Nos bastidores, o tema foi contido por uma combinação de fatores, incluindo a resistência de setores da oposição, preocupações com o aumento de custos regulatórios e a articulação de parlamentares ligados à pauta econômica. Também pesou a atuação de entidades que defendem um ambiente de contratação mais equilibrado, com menor intervenção e maior segurança jurídica.
Entre os atores que contribuíram para frear a tramitação, houve alinhamento de parlamentares críticos ao texto e interlocução com representantes do Instituto Livre Mercado, que vêm alertando para possíveis efeitos colaterais da proposta sobre a empregabilidade e a aprendizagem prática.
Setor de serviços acompanha com cautela
A Central Brasileiro do Setor de Serviços (Cebrasse) acompanha de perto o andamento da proposta. O debate vai além da formação profissional de jovens e envolve questões estruturais como inserção no mercado de trabalho, custos de adaptação das empresas, segurança jurídica no cumprimento das cotas e impacto sobre atividades intensivas em mão de obra.

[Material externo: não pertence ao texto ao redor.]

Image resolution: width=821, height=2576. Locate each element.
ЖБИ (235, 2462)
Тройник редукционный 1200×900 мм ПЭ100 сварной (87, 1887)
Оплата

Um dos pontos mais sensíveis diz respeito à aplicação das cotas de aprendizagem em áreas específicas, como limpeza e segurança privada. “No caso da segurança privada, existe um conflito direto com a legislação vigente. A contratação de menores de 18 anos como aprendizes para atividades de vigilância é proibida pela Constituição Federal, pelo Estatuto da Criança e do Adolescente (ECA) e pela Consolidação das Leis do Trabalho (CLT), devido ao alto risco envolvido nessas funções”, disse o presidente da cebrasse João Diniz.
Segundo a análise do setor, trata-se de um ambiente marcado pela exposição à violência, possibilidade de confronto e uso de armas, o que inviabiliza qualquer atividade de aprendizagem segura para menores de idade.
Além disso, a legislação também impede a contratação de jovens entre 18 e 21 anos como aprendizes nessa área, conforme a Lei nº 7.102/83, que regula os serviços de segurança privada no país. Isso, na prática, torna impossível o cumprimento das cotas de aprendizagem por empresas do segmento.
A Cebrasse questiona como seria viável inserir aprendizes em atividades com risco elevado, jornadas intensas e exigência de preparo físico e emocional, sem comprometer a segurança do próprio jovem e das operações.
Debate segue sem consenso
Diante desse cenário, o projeto permanece sem avanço, enquanto cresce a pressão por ajustes no texto. Representantes do setor produtivo defendem que a aprendizagem deve estar alinhada à realidade das atividades econômicas, garantindo formação efetiva e condições seguras para os jovens.